E.g. %int is transformed into Int by IntegrationTools but %gcd does not work under mod.
It should be chosen a wise and uniform decision about this. Of course, Gcd etc could be seen as "special" inert forms, and that's it!
 

@mthkvv 

restart;
p := 10^140:
a := modp1(ConvertIn((2*10^139+13)+x^1000-x^2,x),p):
save(p, a, "d:/tmp/pab.m");
restart;
read "d:/tmp/pab.m"; # ok
modp1(ConvertOut(a),p)[1] - (2*10^139+13); # 0
 

@acer Even after local gamma,  evalf(gamma(0)); ==> 0.57...   etc
due to `evalf/gamma`;
 

@janhardo You should be aware that Maple can help (in Calculus here) only at a formal level. To understand things you must study carefully a good textbook and be able to solve at least the simple exercises by hand. Not doing so, you are wasting your time.

@janhardo Is this a question, whether f(x) and f(y) are two functions?
You have only one f, in two variables. y is a variable, no y(x) here! 
Try to use proper terms and notations, otherwise everything becomes a mess.

@mthkvv I'd consider writing a procedure P(m) using some generated polynomials (preferably with known results).
Then call P(m) for an increasing sequence of m's inside CodeTools:-Usage and try to figure out the amount of needed memory as a function of m. [It probably also depends of how dense the polynomials are].

@Pascal4QM `--` is an assignment operator in Maple 2020 (2019?)
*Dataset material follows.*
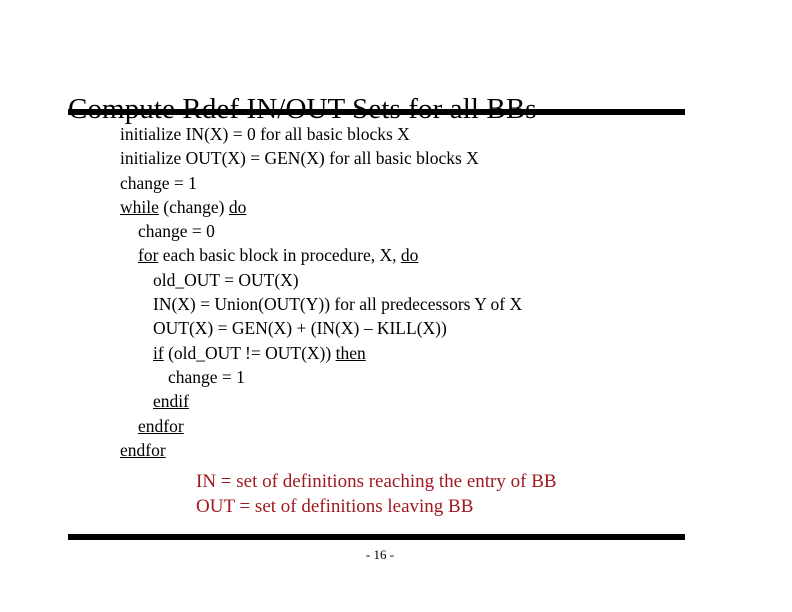 The image size is (792, 612). I want to click on pseudocode-line: OUT(X) = GEN(X) + (IN(X) – KILL(X)), so click(440, 328).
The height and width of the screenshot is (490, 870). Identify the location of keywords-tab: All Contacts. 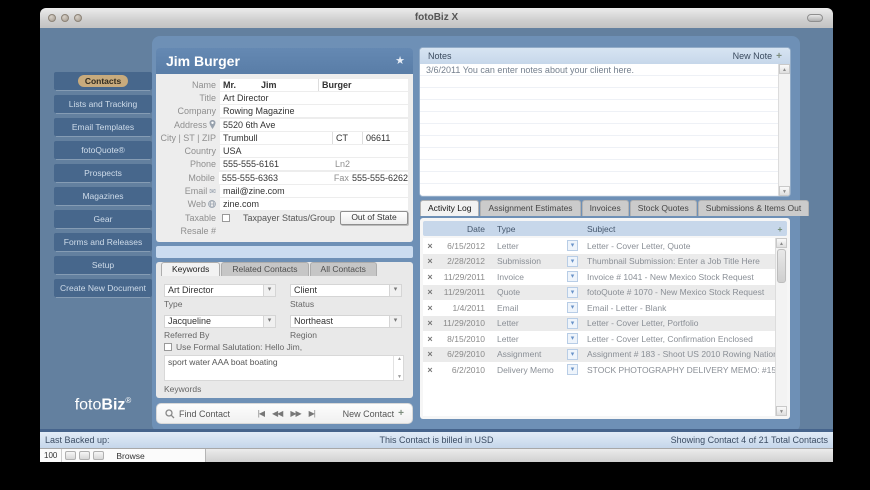
(343, 269).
I don't think that a teacher would be very happy to see one of his students writing: -3 - -5  (unless he missed the class about parantheses).
The next level would be:  --5+-7-+2++3*-1
 

@mmcdara Unfortunately it is easy to find modern "applied" math formulations: "The function y = f(x) ..." or "Let f(x) be the function ...".
Even Maple is not very careful with the math terminology. E.g. a better name for the type function would have been funcall.